Tasks:
[1] Condense the paragraph in the Rockford Files episode notes that begins "The mob launders money" into a short list of its main facts.
[2] According to the Rockford Files episode notes, where and when did Wiard film "Gearjammers"?

Source excerpt:
▬▬▬▬▬▬

Gearjammers
The Rockford Files
Rocky is a
witness to plans for a crime, or so they think, the criminals. Half of this
feature-length episode depicts assassination attempts against him, the rest is devoted to a scam that Rockford himself
finds admirable.
Trucks are hijacked, their cargoes untouched, only the tractors are
taken. These are shortly used to drive away with a shipload of Russian furs.
What makes the
difference in this film noir is Wiard’s filming of it by day at
the Port of Los Angeles and nearby.
The
Deep Blue Sleep
The Rockford Files
The abstract
composition of the script gives Wiard pause for some striking views of a
top-floor hotel banquet room with a fashion show in rehearsal, and an intensive
squealing of tires in conclusion.
The mob launders
money through a low-rent boutique, transforming it into a fashion empire for
the nonce. A model is killed for secreting the records of this transaction, and
she’s a friend of Beth Davenport’s.
A Deadly Maze
The Rockford Files
The Goldwyn
Follies figures a studio head
(Adolphe Menjou) casting about for the pulse of the public and finding it in a
young working girl (Andrea Leeds). Juanita Bartlett reconsiders this situation
in the light of marketing techniques, and makes the girl a prostitute and bit
player who accepts a role in an experiment tried on Rockford by a behavioral
psychologist, whose wife’s supposed disappearance is the MacGuffin of a
Department of Labor study on monetary compensation as an offset to difficult,
dangerous work.

▬▬▬▬▬▬

Recorded data:

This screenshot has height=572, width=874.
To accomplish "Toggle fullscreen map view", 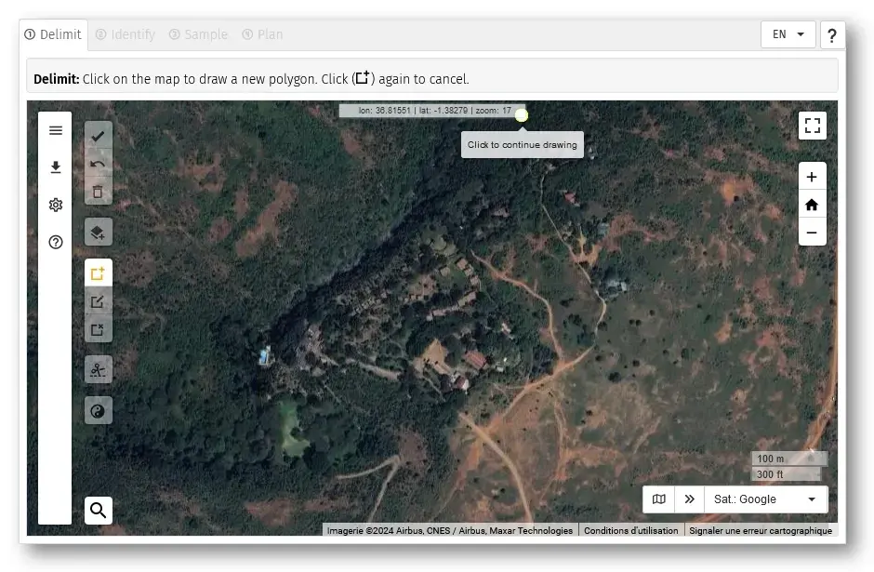I will tap(812, 126).
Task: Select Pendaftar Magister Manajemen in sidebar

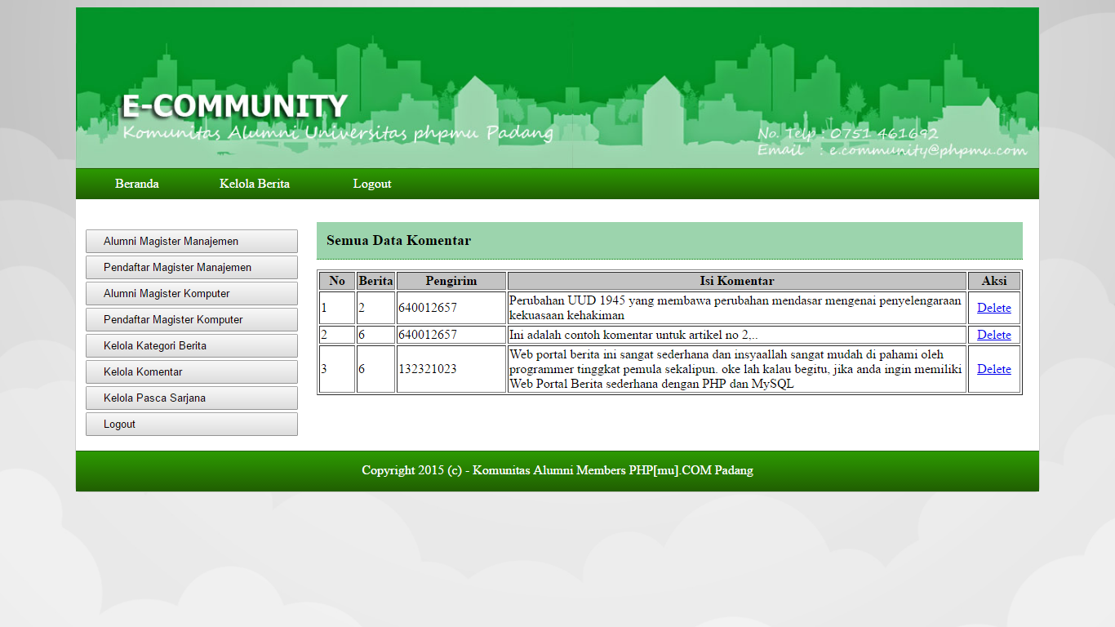Action: point(192,268)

▬▬▬▬▬▬

Worked answers:
[1]
- The mob launders money through a low-rent boutique and turns it into a temporary fashion empire.
- A model is killed for hiding the records of this transaction.
- The model was a friend of Beth Davenport's.

[2] He filmed it by day at the Port of Los Angeles and nearby.